What About the U.S.?
To date, it appears that publicly known probes into fashion/retail’s ESG-focused collaborative initiatives are limited to that of the European Commission, but that does not mean that lawmakers and regulators in the U.S. are not paying attention. “As companies’ ESG efforts have begun to have more market impact, and especially as firms collaborate to implement ESG principles, antitrust/competition authorities are asking whether ESG efforts could violate the antitrust laws,” Vinson & Elkins LLP’s Hill Wellford and Ryan Sun stated in a note.
In November, five U.S. Senators – including the Ranking Members of the Senate Judiciary Committee (Charles Grassley) and of the Subcommittee on Competition Policy, Antitrust and Consumer Rights (Mike Lee) – announced that they had sent letters to 51 U.S. law firms detailing “the possible antitrust violations the firms’ clients may commit if they pursue [certain] ESG initiatives.” Among other things, the Senators pointed to recent comments from Federal Trade Commission (“FTC”) Commissioner Lina Khan, who stated that while the agency has seen firms trying to claim an ESG exemption from antitrust laws, no such exemption exists “for agreements relating to ESG.”

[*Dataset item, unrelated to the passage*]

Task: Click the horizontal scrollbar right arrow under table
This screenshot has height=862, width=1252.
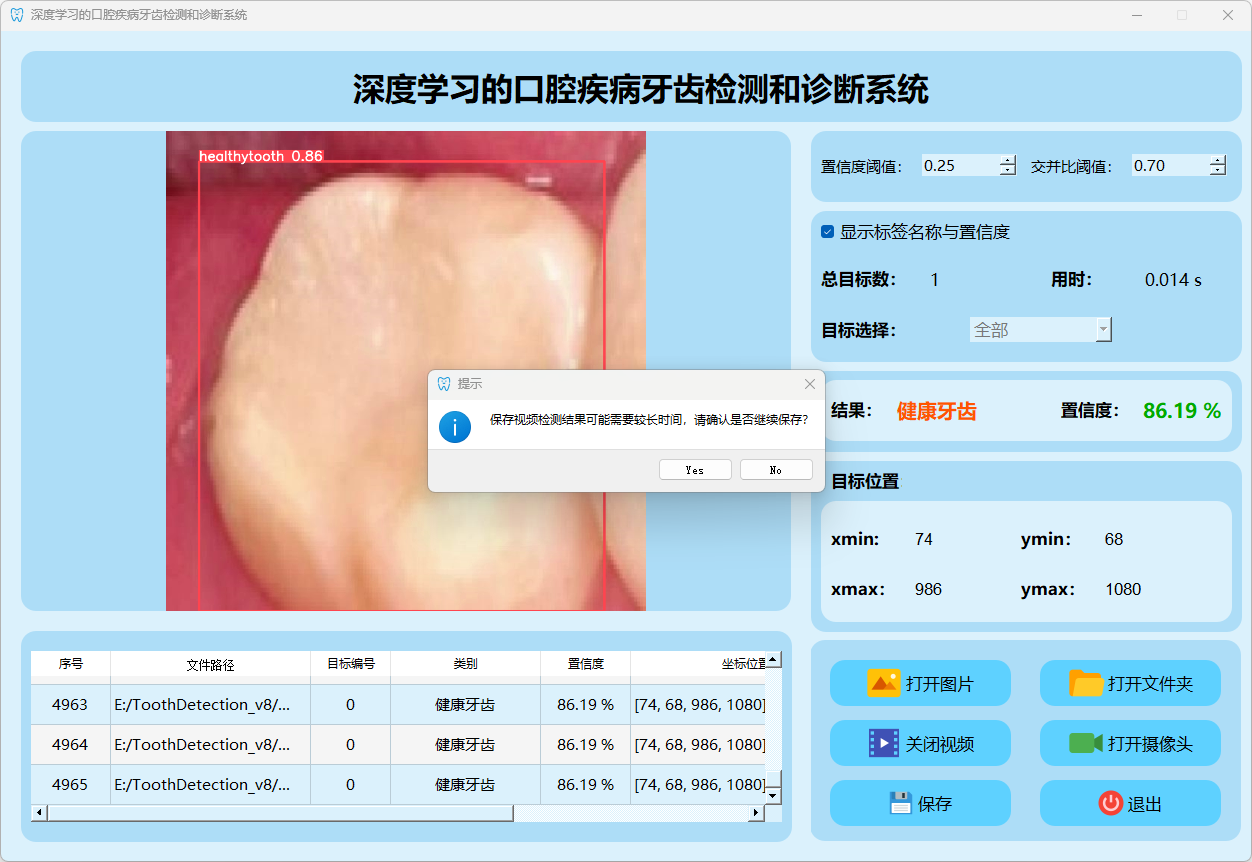Action: pos(756,813)
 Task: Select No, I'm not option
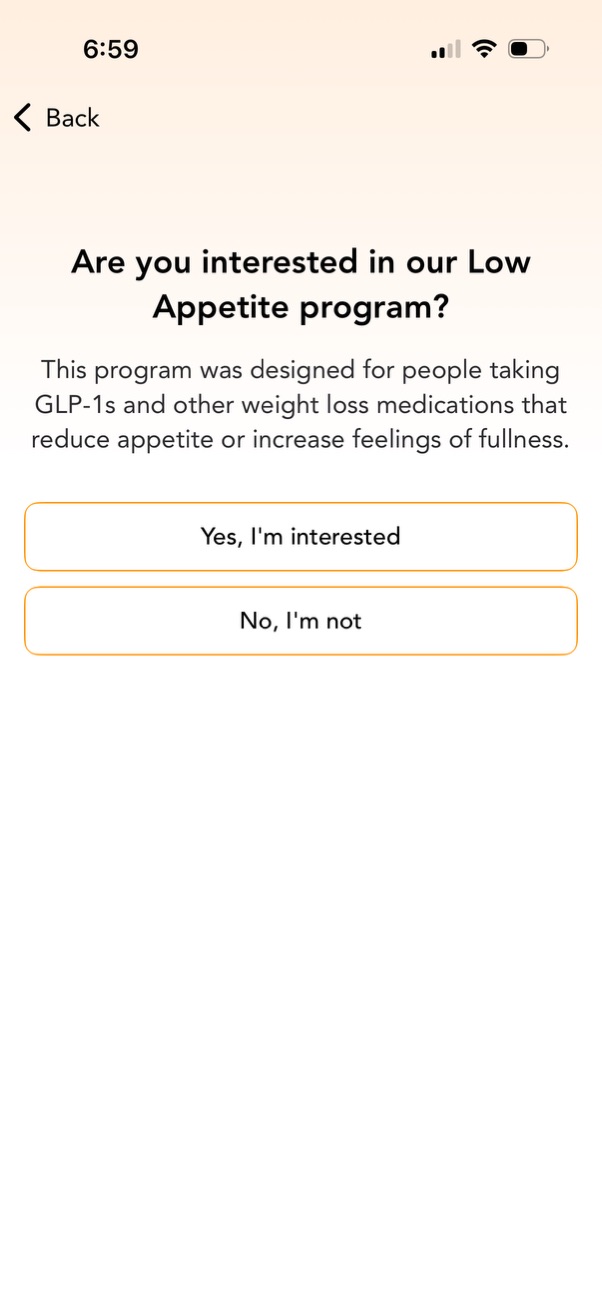[x=300, y=620]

As for how seemingly well-meaning efforts could potentially set companies up for antitrust actions, Cadwalader Wickersham & Taft LLP partner Joel Mitnick states that there are two relevant provisions of antitrust law: Sections 1 and 2 of the Sherman Act. The former prohibits “agreements that unreasonably restrain trade. Given that a Section 1 violation “requires an agreement among two or more actors, businesses that enter into collaboration agreements, even if under the banner of good faith ESG reform, run the risk of Section 1 scrutiny,” he says.

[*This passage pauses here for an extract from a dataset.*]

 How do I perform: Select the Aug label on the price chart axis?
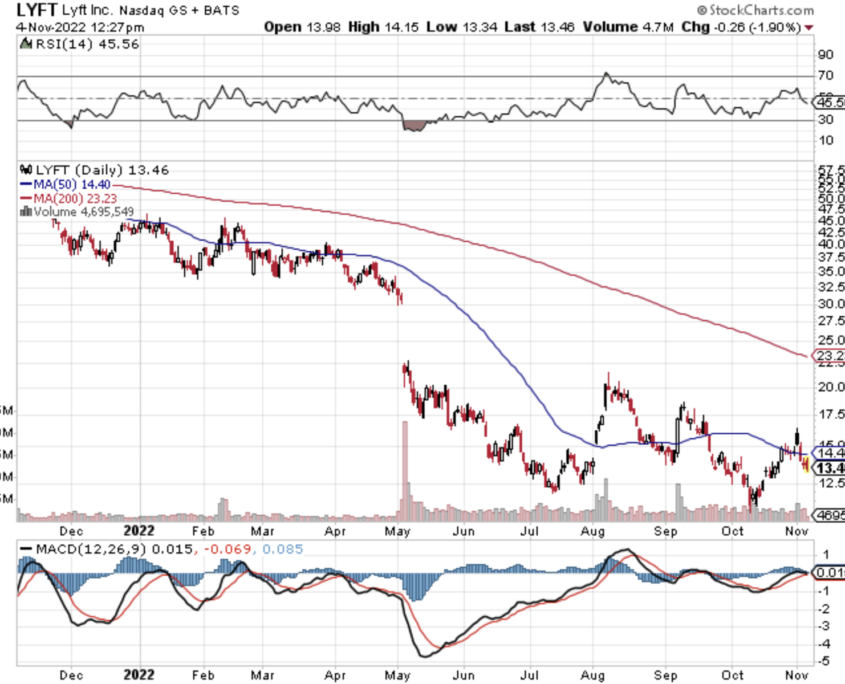click(594, 531)
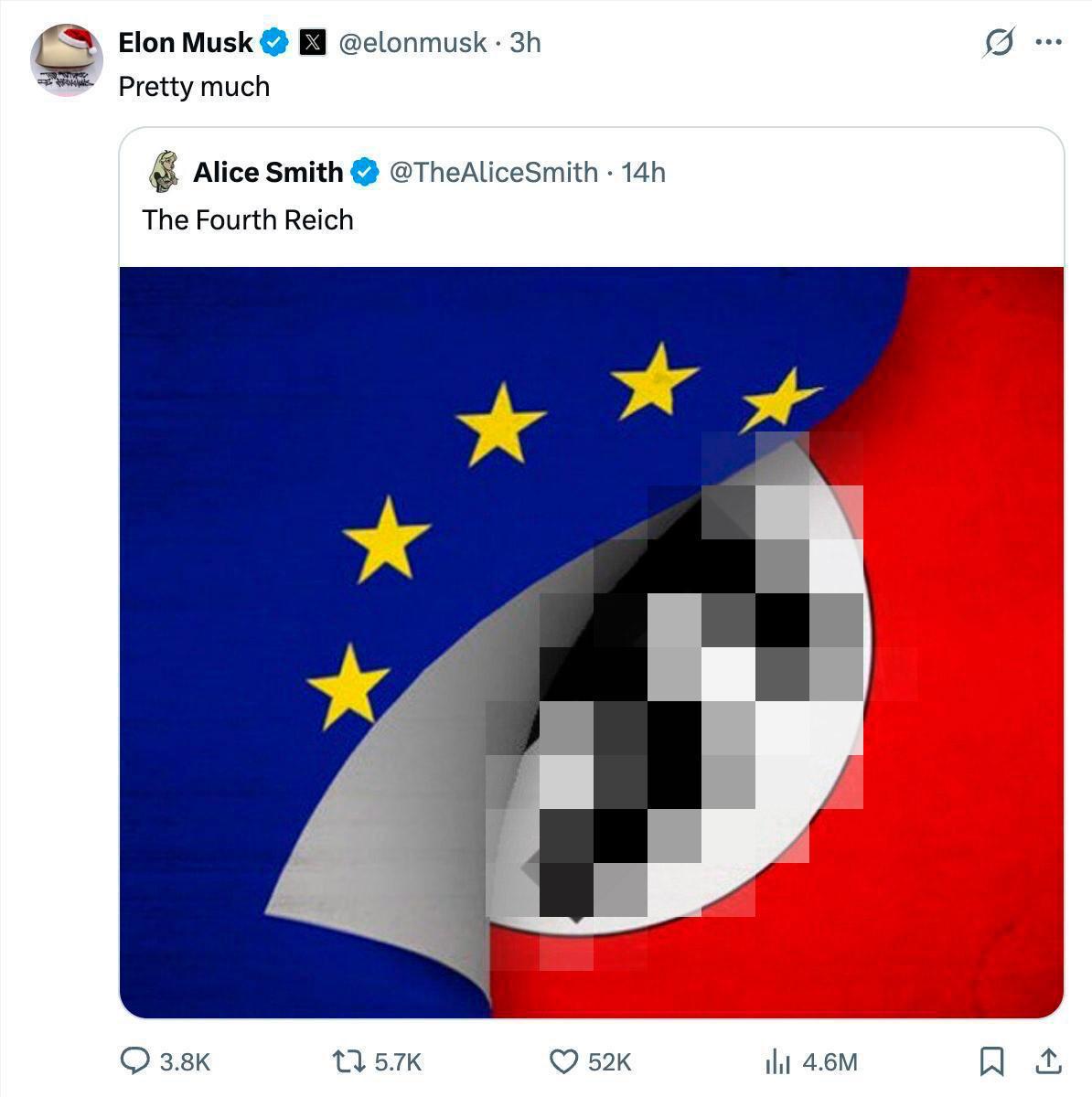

Even if an ESG collaboration does not involve “an explicit agreement relating to price or output,” Thompson Hine’s Joshua Shapiro asserts that “a competitor collaboration could be deemed unlawful if it increases the ability or incentive of firms to raise prices or reduce output, quality, service, or innovation.”
The New Reality for ESG Collabs
While industry efforts, such as fashion’s burgeoning ESG collaborations, do not necessarily violate antitrust laws, such activity should, nonetheless, “be carried out in conformity with antitrust risk mitigating safeguards, such as filtering the kinds of information that may be shared among competitors or relying on benchmarking protocols that conform to FTC and Department of Justice guidelines,” Mitnick asserts. In particular, parties to these collaborations should “avoid sharing competitively sensitive nonpublic information, including information on current or future pricing and marketing or sales plans.”
And although competitor collaborations on ESG remain subject to the antitrust laws, “companies still have a number of ways to collaborate on ESG without raising significant antitrust risk,” according to Hogan Lovells’s Logan Breed and Ilana Kattan. For example (and subject to implementing sufficient safeguards), they claim that companies can collaborate on ESG by: (1) Entering into voluntary, non-binding codes of conduct on ESG; (2) Adopting ESG certification standards and awarding certifications or seals to companies that meet certain ESG requirements; or (3) Petitioning the government to adopt certain ESG standards (joint petitioning is immune from antitrust scrutiny under the Noerr-Pennington doctrine).
Ultimately, “whether or not meritorious,” Mitnick maintains that the “new reality is that legislators and antitrust enforcement agencies have begun to claim that anticompetitive harm can flow from ESG-focused industry collaborations,” thereby, putting brands on alert for current and future endeavors.